◆ Data entries
_____

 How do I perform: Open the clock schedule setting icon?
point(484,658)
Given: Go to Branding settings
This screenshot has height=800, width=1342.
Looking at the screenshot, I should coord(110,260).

_____

Please rewrite the rows above as a JSON list of strings, one string per line, leaving out any blank lines.

[
  " How do I perform: Open the clock schedule setting icon?",
  "point(484,658)",
  "Given: Go to Branding settings",
  "This screenshot has height=800, width=1342.",
  "Looking at the screenshot, I should coord(110,260)."
]